Knuckle pads (Garrod's pads)
Patients with Dupuytren are more (4 x) likely to develop knuckle pads. Knuckle pads, also called Garrod's pads or dorsal pads, are firm nodules or plaques (typically 0.5-3 cm diameter) located on the middle (PIP) or main (MCP) finger joints (see emedicine_knuckle_pads).
Patients with knuckle pads often have a history of repetitive trauma related to sports or occupation. Knuckle pads are typically painless (though not always) and in most cases are thus only a cosmetic problem. Knuckle pads with solid, tumor-like masses over the joints seem to appear nearly exclusively with Dupuytren's disease patients while mere thickening and loss of skin elasticity appears equally frequently within the normal population (see below paper by Rayan et al.).
We are not aware of an established, generally successful therapy. Injection of corticosteroids (triamcinolone) can soften and sometimes even shrink the pads. Radiation therapy has also been reported to be successful in some cases but not consistently. One of our members had his knuckle pads surgically removed and is happy with the result because they were painful before and the surgery went without complications.

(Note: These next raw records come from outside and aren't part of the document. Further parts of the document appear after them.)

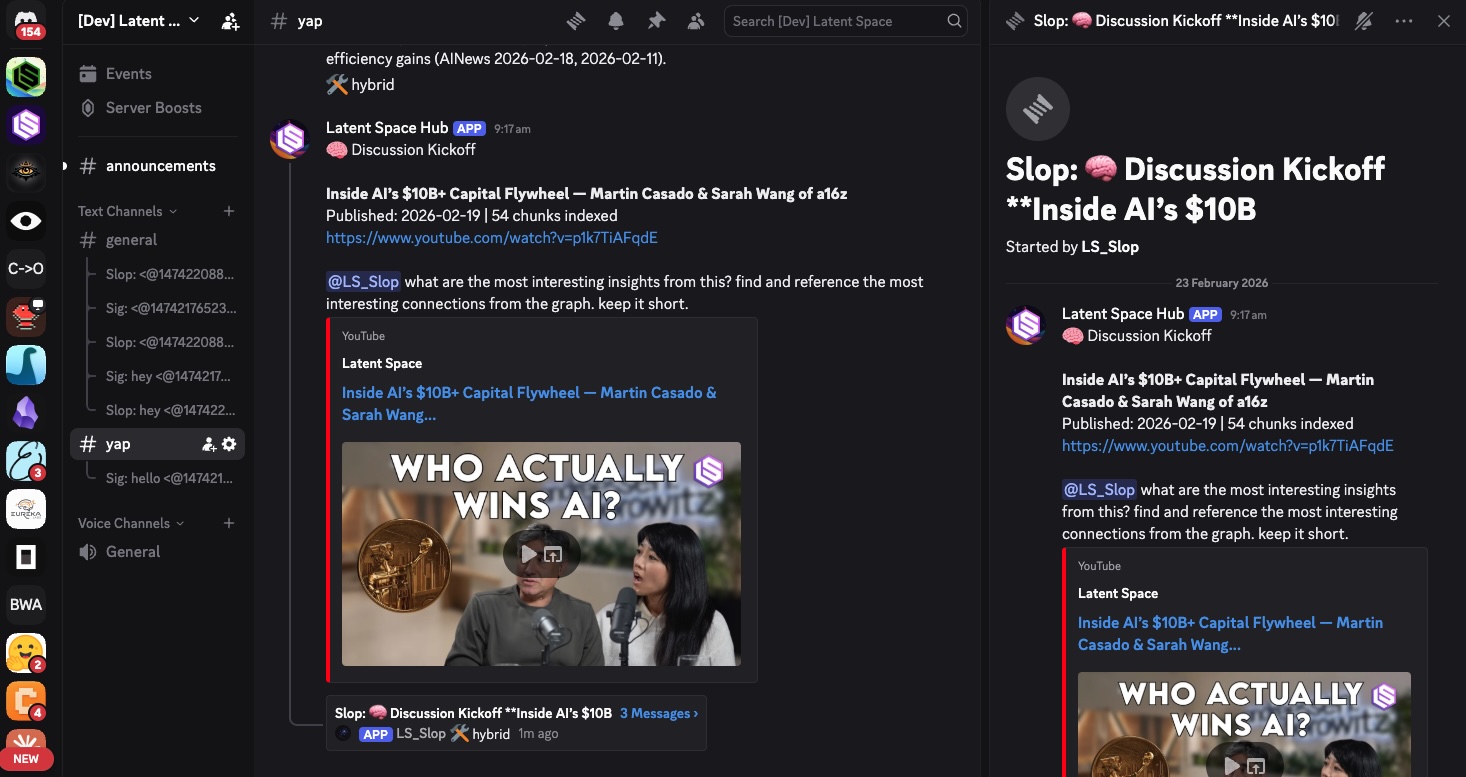1466x777 pixels.
Task: Toggle thread notification bell in thread panel
Action: click(x=1363, y=21)
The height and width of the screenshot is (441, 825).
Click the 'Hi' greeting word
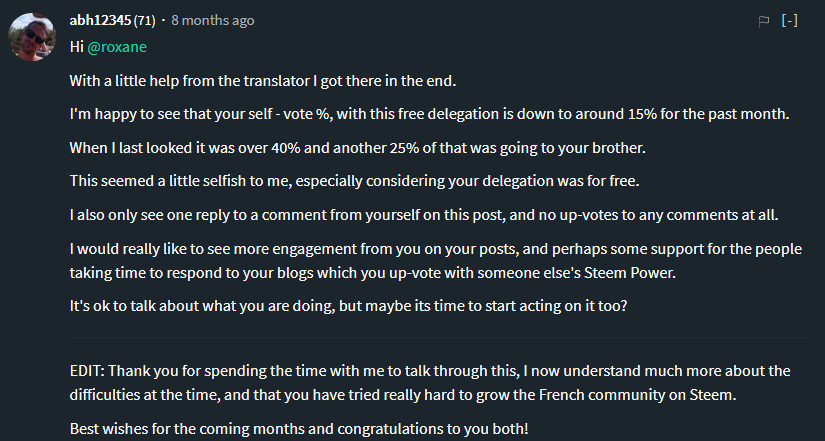coord(77,47)
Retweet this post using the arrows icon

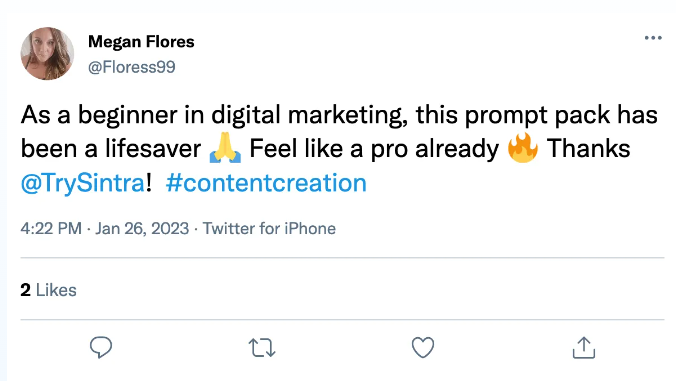262,348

Knuckle pads were medically first described by Garrod in 1893 and are also named Garrod's pads. Example of knuckle pads (picture provided by A. Meinel, Dupuytren-Ambulanz):
Garrod AE "On an unsual form of nodule upon the joints of the fingers" St Bartholomew's Hospital Report 1893;29:157-61. Full text available through Bibliothèque numérique Medic@ or from the Dupuytren Society.
Mikkelsen OA "Knuckle pads in Dupuytren's disease" Hand 9 (1977):301-5 abstract.
Caroli A et al. "Epidemiological and structural findings supporting the fibromatous origin of dorsal knuckle pads" J Hand Surg [Br] 16 (1991):237-9 abstract.
Rayan GM, Ali M, Orozco J "Dorsal pads versus nodules in normal population and Dupuytren's disease patients" J Hand Surg Am 35 (2010):1571-9 full_text.